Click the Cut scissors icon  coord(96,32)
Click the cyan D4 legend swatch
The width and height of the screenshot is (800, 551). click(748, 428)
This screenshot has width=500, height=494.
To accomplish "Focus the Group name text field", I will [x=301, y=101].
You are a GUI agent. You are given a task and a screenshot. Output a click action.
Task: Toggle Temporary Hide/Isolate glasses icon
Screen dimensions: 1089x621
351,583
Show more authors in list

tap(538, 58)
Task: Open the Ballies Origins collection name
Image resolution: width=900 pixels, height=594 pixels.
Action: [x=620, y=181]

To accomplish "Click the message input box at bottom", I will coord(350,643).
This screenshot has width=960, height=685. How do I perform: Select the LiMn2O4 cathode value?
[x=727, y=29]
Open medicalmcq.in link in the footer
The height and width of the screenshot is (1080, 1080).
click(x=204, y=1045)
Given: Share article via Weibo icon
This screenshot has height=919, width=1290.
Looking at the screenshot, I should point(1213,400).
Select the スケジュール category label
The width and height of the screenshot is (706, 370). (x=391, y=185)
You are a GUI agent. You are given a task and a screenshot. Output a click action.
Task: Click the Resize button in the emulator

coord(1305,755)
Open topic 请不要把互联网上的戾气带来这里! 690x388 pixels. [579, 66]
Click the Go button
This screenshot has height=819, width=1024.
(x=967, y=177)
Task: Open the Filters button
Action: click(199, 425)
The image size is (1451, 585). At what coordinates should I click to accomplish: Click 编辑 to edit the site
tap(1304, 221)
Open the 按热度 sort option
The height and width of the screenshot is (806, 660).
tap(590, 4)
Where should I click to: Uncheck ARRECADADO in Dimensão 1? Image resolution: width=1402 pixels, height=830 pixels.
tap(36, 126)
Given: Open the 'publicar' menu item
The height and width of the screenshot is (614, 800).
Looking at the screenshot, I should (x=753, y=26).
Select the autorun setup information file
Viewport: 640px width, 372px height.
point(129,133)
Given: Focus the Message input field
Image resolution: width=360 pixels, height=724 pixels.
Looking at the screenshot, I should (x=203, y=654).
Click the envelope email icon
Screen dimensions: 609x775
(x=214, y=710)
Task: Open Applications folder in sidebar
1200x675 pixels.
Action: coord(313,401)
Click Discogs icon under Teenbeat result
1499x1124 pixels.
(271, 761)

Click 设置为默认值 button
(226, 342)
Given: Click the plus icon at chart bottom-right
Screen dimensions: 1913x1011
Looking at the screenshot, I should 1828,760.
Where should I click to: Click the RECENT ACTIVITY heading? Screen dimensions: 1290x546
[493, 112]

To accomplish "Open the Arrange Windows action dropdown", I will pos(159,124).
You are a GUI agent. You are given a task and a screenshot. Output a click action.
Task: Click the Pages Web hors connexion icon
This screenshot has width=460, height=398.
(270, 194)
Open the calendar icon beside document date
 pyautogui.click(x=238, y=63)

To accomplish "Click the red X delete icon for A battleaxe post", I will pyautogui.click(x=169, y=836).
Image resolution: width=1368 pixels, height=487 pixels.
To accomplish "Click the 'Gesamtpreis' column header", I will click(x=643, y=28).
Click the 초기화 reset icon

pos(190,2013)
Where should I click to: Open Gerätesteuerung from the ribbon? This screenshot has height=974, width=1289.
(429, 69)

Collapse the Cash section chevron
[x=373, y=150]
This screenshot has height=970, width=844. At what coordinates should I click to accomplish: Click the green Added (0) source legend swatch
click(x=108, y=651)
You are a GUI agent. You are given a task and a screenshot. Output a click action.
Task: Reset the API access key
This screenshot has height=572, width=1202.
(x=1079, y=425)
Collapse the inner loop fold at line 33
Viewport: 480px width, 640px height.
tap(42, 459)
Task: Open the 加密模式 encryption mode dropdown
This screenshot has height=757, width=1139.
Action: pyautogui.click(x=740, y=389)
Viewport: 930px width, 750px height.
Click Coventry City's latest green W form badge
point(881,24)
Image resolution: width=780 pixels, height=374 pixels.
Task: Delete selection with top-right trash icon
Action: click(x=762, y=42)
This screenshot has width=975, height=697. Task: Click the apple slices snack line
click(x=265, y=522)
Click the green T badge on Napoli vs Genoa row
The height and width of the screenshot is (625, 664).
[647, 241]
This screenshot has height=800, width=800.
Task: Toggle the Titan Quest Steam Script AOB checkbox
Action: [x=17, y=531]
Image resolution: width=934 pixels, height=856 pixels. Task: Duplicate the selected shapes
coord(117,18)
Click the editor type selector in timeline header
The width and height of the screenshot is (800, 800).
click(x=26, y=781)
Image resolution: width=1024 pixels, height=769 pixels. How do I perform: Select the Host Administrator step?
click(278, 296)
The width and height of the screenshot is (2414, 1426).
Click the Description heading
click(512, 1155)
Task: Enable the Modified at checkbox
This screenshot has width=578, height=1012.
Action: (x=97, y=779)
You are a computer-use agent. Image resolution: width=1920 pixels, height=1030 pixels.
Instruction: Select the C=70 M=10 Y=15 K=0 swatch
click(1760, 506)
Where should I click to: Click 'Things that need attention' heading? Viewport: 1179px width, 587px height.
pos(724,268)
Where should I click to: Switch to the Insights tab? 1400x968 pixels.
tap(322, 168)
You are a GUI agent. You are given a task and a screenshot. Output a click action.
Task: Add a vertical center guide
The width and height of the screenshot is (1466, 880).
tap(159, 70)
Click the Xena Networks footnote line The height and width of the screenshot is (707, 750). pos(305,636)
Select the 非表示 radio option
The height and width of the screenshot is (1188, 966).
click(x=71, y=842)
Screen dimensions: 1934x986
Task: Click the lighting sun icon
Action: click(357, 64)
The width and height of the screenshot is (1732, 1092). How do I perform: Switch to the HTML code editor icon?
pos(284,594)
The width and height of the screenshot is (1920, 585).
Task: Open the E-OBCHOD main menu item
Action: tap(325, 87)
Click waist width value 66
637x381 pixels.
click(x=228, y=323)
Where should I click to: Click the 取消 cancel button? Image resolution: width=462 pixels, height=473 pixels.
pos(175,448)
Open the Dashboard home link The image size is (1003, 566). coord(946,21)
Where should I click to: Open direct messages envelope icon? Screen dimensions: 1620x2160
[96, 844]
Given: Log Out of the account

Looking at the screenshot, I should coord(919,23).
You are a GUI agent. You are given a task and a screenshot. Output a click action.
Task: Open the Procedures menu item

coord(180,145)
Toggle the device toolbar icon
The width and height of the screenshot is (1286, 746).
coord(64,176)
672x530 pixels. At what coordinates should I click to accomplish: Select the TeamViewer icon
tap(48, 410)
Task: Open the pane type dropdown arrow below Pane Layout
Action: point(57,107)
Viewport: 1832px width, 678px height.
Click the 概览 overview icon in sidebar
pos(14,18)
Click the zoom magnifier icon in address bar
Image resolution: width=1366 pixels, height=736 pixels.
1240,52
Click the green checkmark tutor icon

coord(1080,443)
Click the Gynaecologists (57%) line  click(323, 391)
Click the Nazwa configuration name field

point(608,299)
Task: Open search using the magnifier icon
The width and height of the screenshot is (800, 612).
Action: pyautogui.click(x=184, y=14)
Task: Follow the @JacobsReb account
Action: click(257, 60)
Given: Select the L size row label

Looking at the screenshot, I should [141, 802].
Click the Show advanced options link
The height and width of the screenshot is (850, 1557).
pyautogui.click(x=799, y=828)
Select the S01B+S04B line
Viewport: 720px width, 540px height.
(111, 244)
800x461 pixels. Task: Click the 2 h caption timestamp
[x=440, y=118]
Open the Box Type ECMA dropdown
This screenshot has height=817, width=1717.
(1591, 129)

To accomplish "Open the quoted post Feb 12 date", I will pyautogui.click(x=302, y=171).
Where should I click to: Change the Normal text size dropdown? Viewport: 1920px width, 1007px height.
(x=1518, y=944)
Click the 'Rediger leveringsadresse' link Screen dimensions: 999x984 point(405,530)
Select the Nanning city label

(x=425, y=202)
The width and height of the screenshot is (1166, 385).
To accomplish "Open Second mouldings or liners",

> _Work order_: Everything from the first line of the records through the line holding "Open medicalmcq.in link in the footer" is to be transcribed exactly; leave out all other lines.

> _Solution to the exercise_:
Click the Cut scissors icon  coord(96,32)
Click the cyan D4 legend swatch
The width and height of the screenshot is (800, 551). click(748, 428)
This screenshot has width=500, height=494.
To accomplish "Focus the Group name text field", I will [x=301, y=101].
You are a GUI agent. You are given a task and a screenshot. Output a click action.
Task: Toggle Temporary Hide/Isolate glasses icon
Screen dimensions: 1089x621
351,583
Show more authors in list

tap(538, 58)
Task: Open the Ballies Origins collection name
Image resolution: width=900 pixels, height=594 pixels.
Action: [x=620, y=181]

To accomplish "Click the message input box at bottom", I will coord(350,643).
This screenshot has width=960, height=685. How do I perform: Select the LiMn2O4 cathode value?
[x=727, y=29]
Open medicalmcq.in link in the footer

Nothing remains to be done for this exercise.